▶ Written exercise:
Starting at the line containing "Click Steven Benassi's profile avatar" and going through the last of the entries, rewrite those lines with "Viewport" changed to "Screen size" and everything else unchanged. Omit the pictures from your answer.

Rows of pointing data
◆ ◆ ◆ ◆

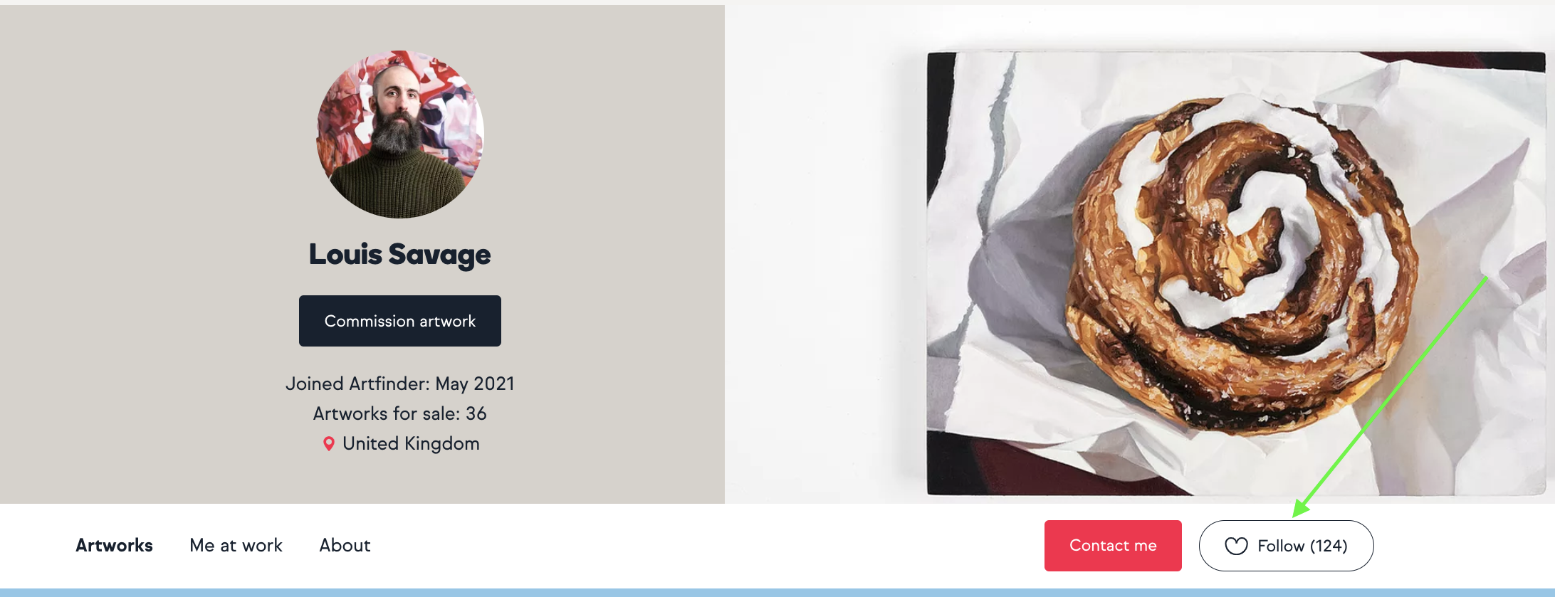Follow the artist with 124 followers
This screenshot has width=1555, height=597.
tap(1287, 546)
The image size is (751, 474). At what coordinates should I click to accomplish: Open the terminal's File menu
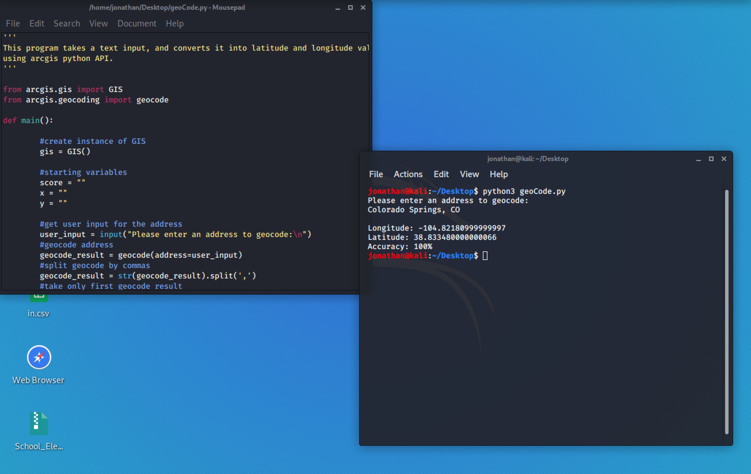[x=376, y=174]
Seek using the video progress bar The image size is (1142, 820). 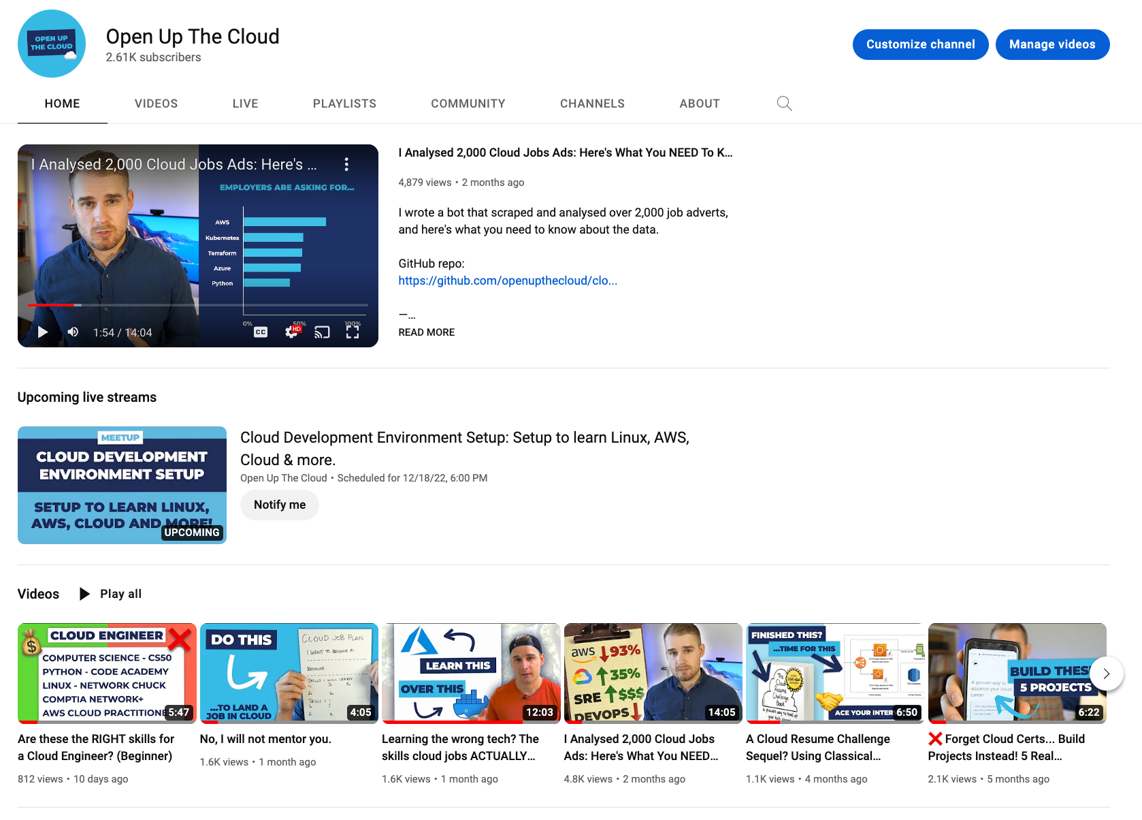pos(197,305)
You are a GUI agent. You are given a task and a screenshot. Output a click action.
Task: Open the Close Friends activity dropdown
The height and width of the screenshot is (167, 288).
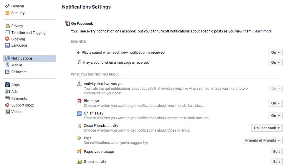(267, 128)
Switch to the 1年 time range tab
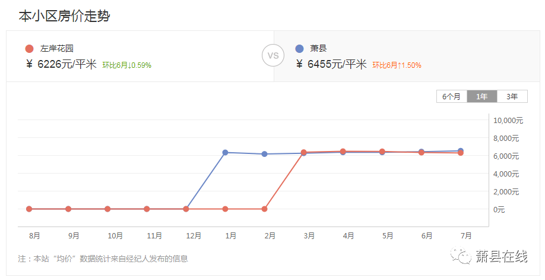This screenshot has width=545, height=280. coord(482,96)
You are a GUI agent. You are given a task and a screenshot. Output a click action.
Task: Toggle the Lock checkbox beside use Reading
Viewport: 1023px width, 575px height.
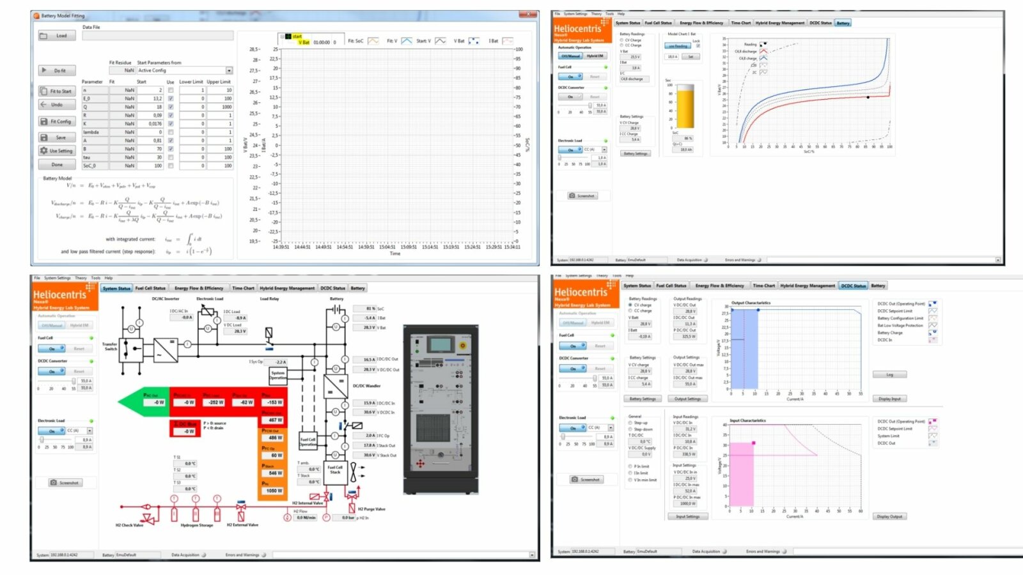pos(698,46)
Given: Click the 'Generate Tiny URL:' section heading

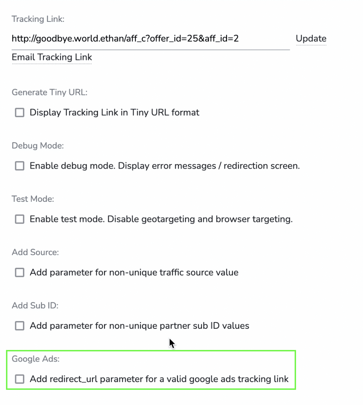Looking at the screenshot, I should point(49,92).
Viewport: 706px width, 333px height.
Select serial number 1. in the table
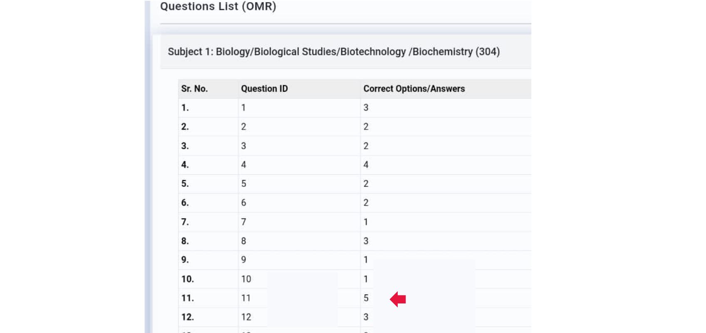pos(185,108)
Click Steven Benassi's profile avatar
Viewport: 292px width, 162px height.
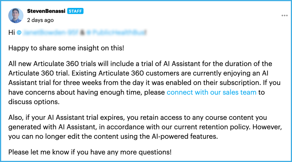pos(16,16)
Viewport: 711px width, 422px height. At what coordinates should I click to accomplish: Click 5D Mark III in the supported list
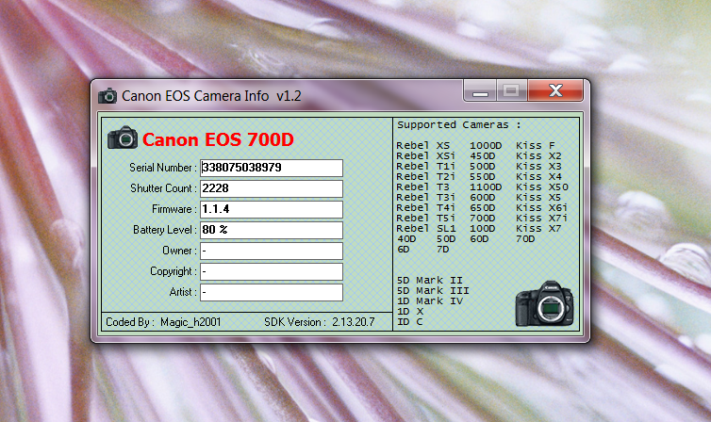point(433,290)
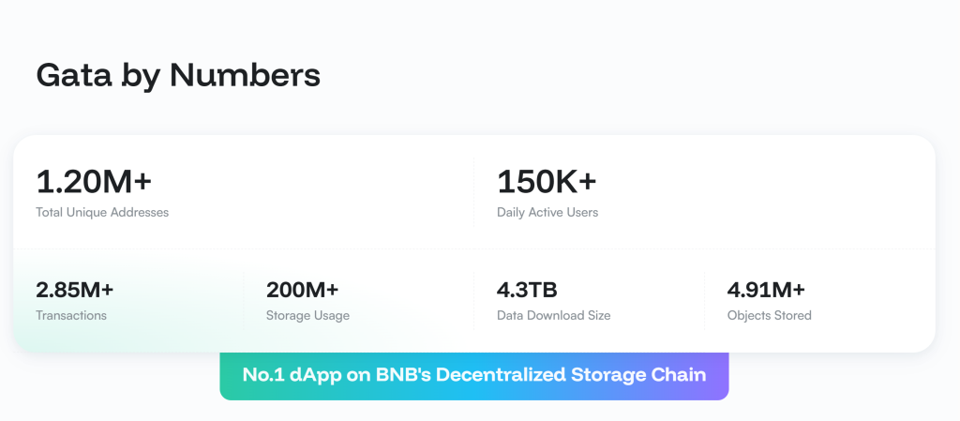
Task: Click the word Gata in the heading
Action: click(x=74, y=75)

◆ ◆ ◆ ◆

▶ Finished exercise:
Click Steven Benassi's profile avatar
Screen size: 292px width, 162px height.
pos(16,16)
Screen size: 711px width, 422px height. At what coordinates should I click to accomplish: Click 5D Mark III in the supported list
point(433,290)
Task: Click the word Gata in the heading
Action: click(x=74, y=75)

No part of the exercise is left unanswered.